Reading the latest data from a recently elected leader

In a steady state, when the leader is appending and replicating log entries, the latest majority-replicated entry is exactly the committed one. However, it is a bit more complicated right after a leader change. When a new leader is elected in a tablet, it appends a no-op entry to the tablet's Raft log and replicates it, as described in the Raft protocol. Before this no-op entry is replicated, we consider the tablet unavailable for reading up-to-date values and accepting read-modify-write operations.

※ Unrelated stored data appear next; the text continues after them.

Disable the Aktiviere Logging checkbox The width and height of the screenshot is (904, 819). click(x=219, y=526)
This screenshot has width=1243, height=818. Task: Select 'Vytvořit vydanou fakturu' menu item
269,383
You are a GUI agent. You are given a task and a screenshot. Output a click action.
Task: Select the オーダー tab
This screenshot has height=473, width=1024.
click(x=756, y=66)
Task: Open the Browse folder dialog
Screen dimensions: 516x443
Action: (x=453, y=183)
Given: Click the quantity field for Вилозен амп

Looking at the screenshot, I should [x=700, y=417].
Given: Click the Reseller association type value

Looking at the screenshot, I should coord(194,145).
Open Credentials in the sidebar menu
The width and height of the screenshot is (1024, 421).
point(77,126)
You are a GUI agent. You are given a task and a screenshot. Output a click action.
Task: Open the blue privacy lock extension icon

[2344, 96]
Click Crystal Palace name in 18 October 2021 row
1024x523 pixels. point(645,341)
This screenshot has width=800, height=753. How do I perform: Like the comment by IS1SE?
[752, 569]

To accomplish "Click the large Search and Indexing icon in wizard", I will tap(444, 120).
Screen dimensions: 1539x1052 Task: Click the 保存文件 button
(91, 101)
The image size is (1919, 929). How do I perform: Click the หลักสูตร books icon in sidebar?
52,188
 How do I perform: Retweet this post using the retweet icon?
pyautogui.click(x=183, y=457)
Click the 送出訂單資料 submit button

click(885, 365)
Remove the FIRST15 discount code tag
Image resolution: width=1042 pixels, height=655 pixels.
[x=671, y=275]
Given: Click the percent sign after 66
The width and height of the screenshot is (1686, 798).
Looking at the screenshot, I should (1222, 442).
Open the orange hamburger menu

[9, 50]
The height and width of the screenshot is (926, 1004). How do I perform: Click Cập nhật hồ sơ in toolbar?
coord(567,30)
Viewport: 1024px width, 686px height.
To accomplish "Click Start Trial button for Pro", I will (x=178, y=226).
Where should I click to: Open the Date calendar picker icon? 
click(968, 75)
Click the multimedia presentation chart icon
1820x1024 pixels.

This is because the new tablet leader needs to be able to guarantee that all previous Raft-committed entries are applied to RocksDB and other persistent and in-memory data structures, and it is only possible after we know that all entries in the new leader's log are committed.

Leader leases: reading the latest data in case of a network partition

Leader leases are a mechanism for a tablet leader to establish its authority for a certain short time period in order to avoid the following inconsistency:

  • The leader is network-partitioned away from its followers
  • A new leader is elected
  • The client writes a new value and the new leader replicates it
  • The client reads a stale value from the old leader.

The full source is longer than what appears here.